The U.S. has an economic crisis on its hands that one economist thinks is worse than the Great Recession.
Over the past year, productivity has increased just 0.3 percent and a mere 0.5 percent over the past five years, during which the economy has struggled to escape the clutches of the financial crisis and the recession that supposedly ended in mid-2009.
The result has been growth in job creation but little corresponding rise in wages and, subsequently, living standards. It’s essentially been the economy’s dirty little secret even as Wall Street forecasters continue to project breakout growth that never seems to come.
“This topic is still getting almost no attention—particularly among presidential candidates—but there is a case to be made that the stagnation in productivity has been more damaging to the real living standards of Americans than the Great Recession,” Paul Ashworth, chief U.S. economist at Capital Economics, said in a note to clients. “Productivity growth is the primary driver of gains in real wages.”
Indeed, wage growth has been stuck around 2 percent or lower growth for pretty much all of the post-recessionary period.
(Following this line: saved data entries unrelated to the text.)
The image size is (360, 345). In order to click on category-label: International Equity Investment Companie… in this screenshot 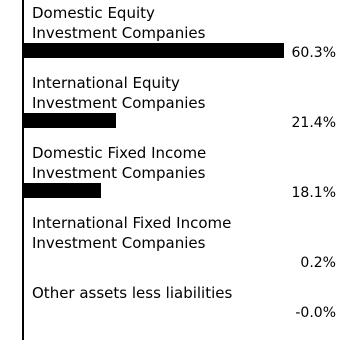, I will do `click(119, 93)`.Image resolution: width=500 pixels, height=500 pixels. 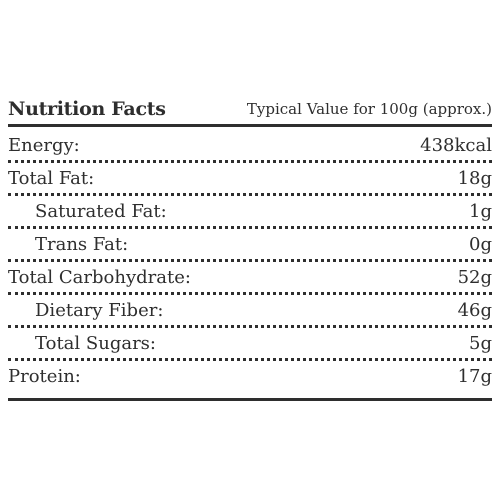 What do you see at coordinates (100, 310) in the screenshot?
I see `label: Dietary Fiber:` at bounding box center [100, 310].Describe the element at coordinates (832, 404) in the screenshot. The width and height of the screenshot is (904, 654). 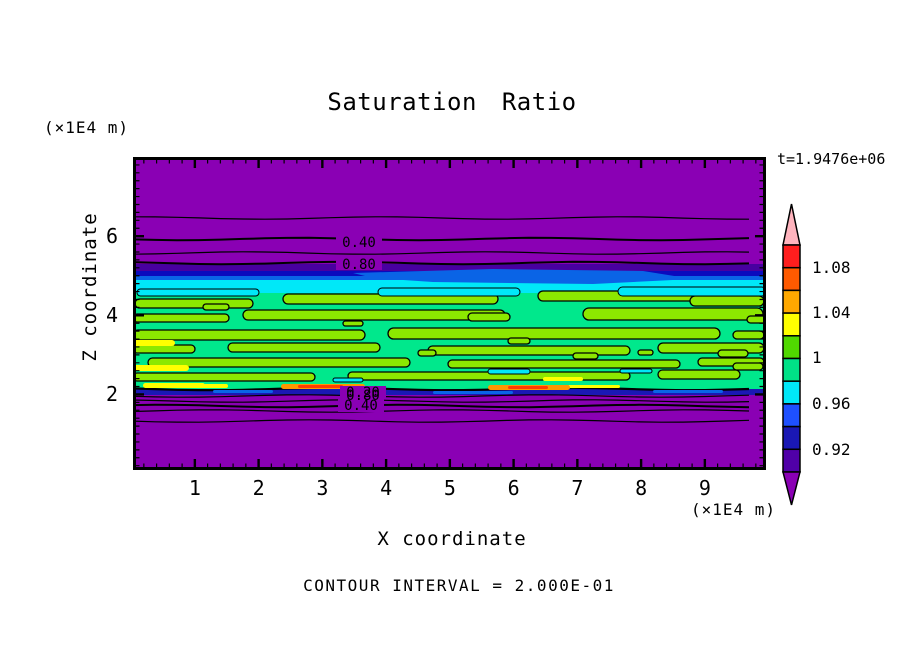
I see `colorbar-tick-label: 0.96` at that location.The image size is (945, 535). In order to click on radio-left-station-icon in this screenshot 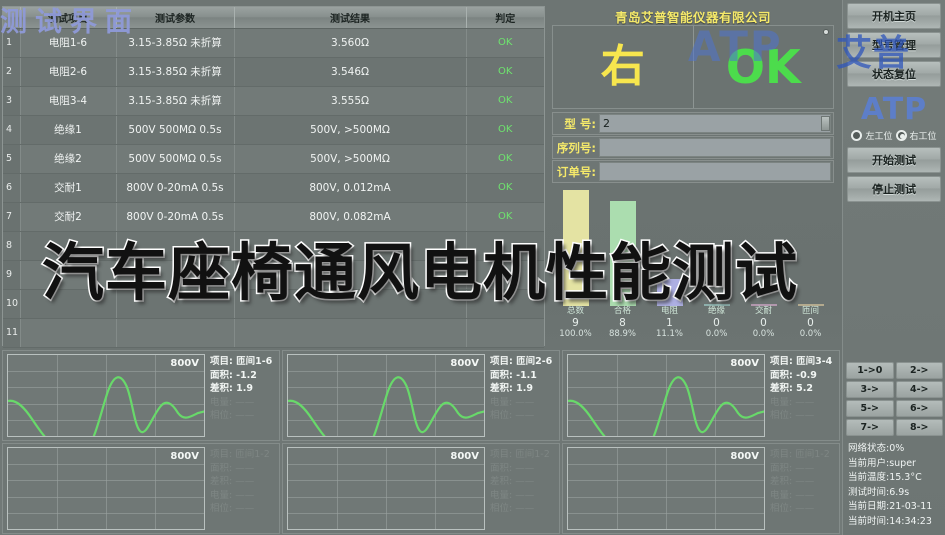, I will do `click(857, 136)`.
So while stock market investors enjoy the fruits of never-before-seen easy monetary policy—with the S&P 500 up about 210 percent since March 2009—it’s been a different story for much of the labor force.
“The longer this slump goes on, the harder it is to believe that the economy will just snap out of it,” Ashworth said. “For all the talk of secular stagnation and permanently weak demand, it may be supply-side problems that are the bigger problem.”